§ Provided entries:
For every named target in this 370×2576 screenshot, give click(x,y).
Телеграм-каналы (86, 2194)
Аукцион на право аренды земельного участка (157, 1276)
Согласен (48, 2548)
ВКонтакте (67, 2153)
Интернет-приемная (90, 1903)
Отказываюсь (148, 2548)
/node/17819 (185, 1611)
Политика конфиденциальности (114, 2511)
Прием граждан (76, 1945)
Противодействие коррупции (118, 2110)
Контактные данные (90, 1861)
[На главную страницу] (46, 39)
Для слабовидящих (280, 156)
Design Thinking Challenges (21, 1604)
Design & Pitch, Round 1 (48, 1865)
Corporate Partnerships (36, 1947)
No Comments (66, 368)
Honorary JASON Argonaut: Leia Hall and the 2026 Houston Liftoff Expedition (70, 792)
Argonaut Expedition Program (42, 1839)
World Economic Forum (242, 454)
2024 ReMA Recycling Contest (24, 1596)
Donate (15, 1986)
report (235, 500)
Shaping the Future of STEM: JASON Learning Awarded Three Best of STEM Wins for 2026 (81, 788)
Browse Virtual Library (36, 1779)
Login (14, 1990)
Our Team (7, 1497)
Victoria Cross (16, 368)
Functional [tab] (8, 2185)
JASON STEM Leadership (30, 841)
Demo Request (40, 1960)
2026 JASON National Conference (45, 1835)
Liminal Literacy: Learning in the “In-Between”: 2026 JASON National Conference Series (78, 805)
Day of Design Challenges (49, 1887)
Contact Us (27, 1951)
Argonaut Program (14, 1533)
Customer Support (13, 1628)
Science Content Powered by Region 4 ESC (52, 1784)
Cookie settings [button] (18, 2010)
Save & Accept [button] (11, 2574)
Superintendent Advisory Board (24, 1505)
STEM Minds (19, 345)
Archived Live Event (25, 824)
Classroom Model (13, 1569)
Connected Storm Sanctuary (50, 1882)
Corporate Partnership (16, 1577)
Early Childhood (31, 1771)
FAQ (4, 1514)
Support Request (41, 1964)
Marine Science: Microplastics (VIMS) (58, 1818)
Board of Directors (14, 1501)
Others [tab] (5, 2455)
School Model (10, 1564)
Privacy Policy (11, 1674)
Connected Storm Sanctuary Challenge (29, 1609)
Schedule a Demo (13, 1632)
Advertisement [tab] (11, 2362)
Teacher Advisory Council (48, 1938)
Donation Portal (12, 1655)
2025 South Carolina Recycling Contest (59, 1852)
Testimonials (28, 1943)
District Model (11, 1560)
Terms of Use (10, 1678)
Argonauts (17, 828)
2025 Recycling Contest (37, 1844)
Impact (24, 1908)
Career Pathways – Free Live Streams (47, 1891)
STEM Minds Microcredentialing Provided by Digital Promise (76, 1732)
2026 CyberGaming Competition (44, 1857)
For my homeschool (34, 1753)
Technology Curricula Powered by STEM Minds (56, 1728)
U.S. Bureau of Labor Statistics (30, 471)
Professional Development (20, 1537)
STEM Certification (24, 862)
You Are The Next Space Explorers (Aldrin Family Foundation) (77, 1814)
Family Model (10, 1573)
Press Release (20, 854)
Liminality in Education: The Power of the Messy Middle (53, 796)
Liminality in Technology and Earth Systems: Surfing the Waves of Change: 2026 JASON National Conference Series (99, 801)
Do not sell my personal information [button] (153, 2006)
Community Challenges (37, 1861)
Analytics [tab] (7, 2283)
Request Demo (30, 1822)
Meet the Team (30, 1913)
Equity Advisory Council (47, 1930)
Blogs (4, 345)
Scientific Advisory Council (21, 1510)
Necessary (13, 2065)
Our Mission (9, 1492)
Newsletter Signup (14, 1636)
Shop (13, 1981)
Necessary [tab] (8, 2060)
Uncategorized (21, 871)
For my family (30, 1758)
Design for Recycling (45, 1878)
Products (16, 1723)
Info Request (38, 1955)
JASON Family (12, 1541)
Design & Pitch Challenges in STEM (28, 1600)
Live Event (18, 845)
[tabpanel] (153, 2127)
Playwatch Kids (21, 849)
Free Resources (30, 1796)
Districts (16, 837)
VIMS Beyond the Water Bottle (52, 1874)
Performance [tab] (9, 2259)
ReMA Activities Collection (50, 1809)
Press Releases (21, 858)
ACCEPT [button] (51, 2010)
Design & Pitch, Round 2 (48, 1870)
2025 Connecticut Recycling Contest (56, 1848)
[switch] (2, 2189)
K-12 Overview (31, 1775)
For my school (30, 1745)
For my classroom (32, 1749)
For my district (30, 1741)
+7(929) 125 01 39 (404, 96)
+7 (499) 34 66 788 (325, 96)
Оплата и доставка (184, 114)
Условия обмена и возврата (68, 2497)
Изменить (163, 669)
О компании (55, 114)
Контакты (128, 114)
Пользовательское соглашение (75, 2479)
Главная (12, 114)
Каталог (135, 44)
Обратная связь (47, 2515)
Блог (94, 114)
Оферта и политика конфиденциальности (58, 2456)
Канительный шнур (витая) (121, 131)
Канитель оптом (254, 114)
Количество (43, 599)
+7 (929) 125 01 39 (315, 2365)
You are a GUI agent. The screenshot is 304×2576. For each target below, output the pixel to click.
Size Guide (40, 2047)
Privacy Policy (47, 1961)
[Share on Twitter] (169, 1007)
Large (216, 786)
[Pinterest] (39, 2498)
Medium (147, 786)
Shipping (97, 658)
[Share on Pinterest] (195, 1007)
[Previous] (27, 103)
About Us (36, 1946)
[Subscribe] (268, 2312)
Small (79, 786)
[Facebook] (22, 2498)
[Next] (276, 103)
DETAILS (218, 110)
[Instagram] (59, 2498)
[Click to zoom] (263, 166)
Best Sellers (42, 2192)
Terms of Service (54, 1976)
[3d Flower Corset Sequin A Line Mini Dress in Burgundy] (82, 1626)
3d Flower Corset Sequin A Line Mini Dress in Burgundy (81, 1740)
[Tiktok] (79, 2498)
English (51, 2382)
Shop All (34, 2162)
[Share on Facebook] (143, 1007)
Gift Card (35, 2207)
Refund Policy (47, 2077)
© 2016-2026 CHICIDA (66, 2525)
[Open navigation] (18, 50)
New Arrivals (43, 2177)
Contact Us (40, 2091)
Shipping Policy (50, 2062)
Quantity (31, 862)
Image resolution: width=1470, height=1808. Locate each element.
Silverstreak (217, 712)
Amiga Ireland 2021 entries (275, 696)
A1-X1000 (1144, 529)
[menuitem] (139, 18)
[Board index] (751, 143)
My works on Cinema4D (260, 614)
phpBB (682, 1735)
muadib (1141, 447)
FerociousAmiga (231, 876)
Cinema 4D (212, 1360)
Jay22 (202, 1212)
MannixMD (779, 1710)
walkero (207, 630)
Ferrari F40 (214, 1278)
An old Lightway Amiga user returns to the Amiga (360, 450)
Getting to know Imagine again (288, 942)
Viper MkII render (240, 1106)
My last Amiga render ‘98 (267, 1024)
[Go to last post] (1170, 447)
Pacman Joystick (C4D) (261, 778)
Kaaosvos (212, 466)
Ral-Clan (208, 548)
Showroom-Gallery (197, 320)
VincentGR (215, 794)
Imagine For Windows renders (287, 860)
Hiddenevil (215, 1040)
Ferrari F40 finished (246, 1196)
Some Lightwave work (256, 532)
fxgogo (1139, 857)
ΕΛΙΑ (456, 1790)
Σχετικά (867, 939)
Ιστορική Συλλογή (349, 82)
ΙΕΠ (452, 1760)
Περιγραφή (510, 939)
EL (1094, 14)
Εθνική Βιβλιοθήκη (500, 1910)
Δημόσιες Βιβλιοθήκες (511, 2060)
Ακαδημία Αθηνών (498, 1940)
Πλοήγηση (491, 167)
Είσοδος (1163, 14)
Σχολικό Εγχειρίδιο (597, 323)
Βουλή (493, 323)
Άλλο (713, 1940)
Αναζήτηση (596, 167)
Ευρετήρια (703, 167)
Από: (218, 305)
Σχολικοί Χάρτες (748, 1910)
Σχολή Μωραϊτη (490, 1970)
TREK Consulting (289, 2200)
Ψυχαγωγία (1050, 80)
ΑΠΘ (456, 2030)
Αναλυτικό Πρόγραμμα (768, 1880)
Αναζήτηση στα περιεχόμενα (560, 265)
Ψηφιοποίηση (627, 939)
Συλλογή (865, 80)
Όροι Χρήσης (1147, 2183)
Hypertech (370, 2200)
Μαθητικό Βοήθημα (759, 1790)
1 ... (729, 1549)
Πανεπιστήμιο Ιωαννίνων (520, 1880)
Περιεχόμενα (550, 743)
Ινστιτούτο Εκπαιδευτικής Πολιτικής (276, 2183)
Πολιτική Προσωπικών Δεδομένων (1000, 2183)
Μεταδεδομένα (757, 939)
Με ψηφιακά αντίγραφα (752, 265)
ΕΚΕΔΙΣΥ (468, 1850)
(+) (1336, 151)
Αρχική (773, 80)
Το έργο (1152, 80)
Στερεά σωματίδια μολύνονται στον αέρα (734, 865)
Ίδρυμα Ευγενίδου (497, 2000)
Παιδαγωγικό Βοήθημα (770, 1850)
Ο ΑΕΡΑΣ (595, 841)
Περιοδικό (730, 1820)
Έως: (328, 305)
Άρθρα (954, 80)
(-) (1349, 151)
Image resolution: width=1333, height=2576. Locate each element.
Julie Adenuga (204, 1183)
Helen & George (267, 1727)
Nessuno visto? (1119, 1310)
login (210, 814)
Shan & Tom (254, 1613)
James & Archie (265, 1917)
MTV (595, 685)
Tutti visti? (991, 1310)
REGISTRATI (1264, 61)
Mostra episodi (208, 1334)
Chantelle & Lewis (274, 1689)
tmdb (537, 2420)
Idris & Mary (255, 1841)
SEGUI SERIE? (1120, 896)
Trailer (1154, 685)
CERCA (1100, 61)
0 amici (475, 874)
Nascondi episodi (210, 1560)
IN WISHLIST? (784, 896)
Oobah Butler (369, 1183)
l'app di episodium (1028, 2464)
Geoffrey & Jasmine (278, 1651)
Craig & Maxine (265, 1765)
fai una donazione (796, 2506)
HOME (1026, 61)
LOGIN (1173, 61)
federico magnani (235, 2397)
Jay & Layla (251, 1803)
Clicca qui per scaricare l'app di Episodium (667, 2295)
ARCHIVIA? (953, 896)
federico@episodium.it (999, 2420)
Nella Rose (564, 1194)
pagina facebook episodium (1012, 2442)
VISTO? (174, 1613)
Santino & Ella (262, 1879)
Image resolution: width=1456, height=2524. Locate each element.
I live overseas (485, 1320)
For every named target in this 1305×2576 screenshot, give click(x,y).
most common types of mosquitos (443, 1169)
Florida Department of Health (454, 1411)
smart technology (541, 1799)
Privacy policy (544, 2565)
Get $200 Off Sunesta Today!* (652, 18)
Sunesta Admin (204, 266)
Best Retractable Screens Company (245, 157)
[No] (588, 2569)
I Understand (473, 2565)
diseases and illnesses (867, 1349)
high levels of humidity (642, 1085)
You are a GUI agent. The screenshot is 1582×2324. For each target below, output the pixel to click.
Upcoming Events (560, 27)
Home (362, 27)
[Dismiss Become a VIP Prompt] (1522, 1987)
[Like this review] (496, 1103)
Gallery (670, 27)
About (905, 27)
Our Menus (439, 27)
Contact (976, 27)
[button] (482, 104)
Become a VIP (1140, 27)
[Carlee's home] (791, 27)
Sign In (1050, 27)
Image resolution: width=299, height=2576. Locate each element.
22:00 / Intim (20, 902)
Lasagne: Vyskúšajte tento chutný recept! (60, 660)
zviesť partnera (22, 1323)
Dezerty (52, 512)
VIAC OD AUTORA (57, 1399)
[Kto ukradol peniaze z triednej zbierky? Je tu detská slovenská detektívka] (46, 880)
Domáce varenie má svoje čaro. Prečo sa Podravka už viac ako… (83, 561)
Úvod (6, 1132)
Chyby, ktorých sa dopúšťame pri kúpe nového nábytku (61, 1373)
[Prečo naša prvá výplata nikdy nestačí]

§ Prompt: Reply with the lines from the first line of the entries through the line that contains "Impact (24, 1908)", repeated exactly with both ends kept, and with nothing else.

§ Result for this task:
For every named target in this 370×2576 screenshot, give click(x,y).
Телеграм-каналы (86, 2194)
Аукцион на право аренды земельного участка (157, 1276)
Согласен (48, 2548)
ВКонтакте (67, 2153)
Интернет-приемная (90, 1903)
Отказываюсь (148, 2548)
/node/17819 (185, 1611)
Политика конфиденциальности (114, 2511)
Прием граждан (76, 1945)
Противодействие коррупции (118, 2110)
Контактные данные (90, 1861)
[На главную страницу] (46, 39)
Для слабовидящих (280, 156)
Design Thinking Challenges (21, 1604)
Design & Pitch, Round 1 (48, 1865)
Corporate Partnerships (36, 1947)
No Comments (66, 368)
Honorary JASON Argonaut: Leia Hall and the 2026 Houston Liftoff Expedition (70, 792)
Argonaut Expedition Program (42, 1839)
World Economic Forum (242, 454)
2024 ReMA Recycling Contest (24, 1596)
Donate (15, 1986)
report (235, 500)
Shaping the Future of STEM: JASON Learning Awarded Three Best of STEM Wins for 2026 (81, 788)
Browse Virtual Library (36, 1779)
Login (14, 1990)
Our Team (7, 1497)
Victoria Cross (16, 368)
Functional [tab] (8, 2185)
JASON STEM Leadership (30, 841)
Demo Request (40, 1960)
2026 JASON National Conference (45, 1835)
Liminal Literacy: Learning in the “In-Between”: 2026 JASON National Conference Series (78, 805)
Day of Design Challenges (49, 1887)
Contact Us (27, 1951)
Argonaut Program (14, 1533)
Customer Support (13, 1628)
Science Content Powered by Region 4 ESC (52, 1784)
Cookie settings [button] (18, 2010)
Save & Accept [button] (11, 2574)
Superintendent Advisory Board (24, 1505)
STEM Minds (19, 345)
Archived Live Event (25, 824)
Classroom Model (13, 1569)
Connected Storm Sanctuary (50, 1882)
Corporate Partnership (16, 1577)
Early Childhood (31, 1771)
FAQ (4, 1514)
Support Request (41, 1964)
Marine Science: Microplastics (VIMS) (58, 1818)
Board of Directors (14, 1501)
Others [tab] (5, 2455)
School Model (10, 1564)
Privacy Policy (11, 1674)
Connected Storm Sanctuary Challenge (29, 1609)
Schedule a Demo (13, 1632)
Advertisement [tab] (11, 2362)
Teacher Advisory Council (48, 1938)
Donation Portal (12, 1655)
2025 South Carolina Recycling Contest (59, 1852)
Testimonials (28, 1943)
District Model (11, 1560)
Terms of Use (10, 1678)
Argonauts (17, 828)
2025 Recycling Contest (37, 1844)
Impact (24, 1908)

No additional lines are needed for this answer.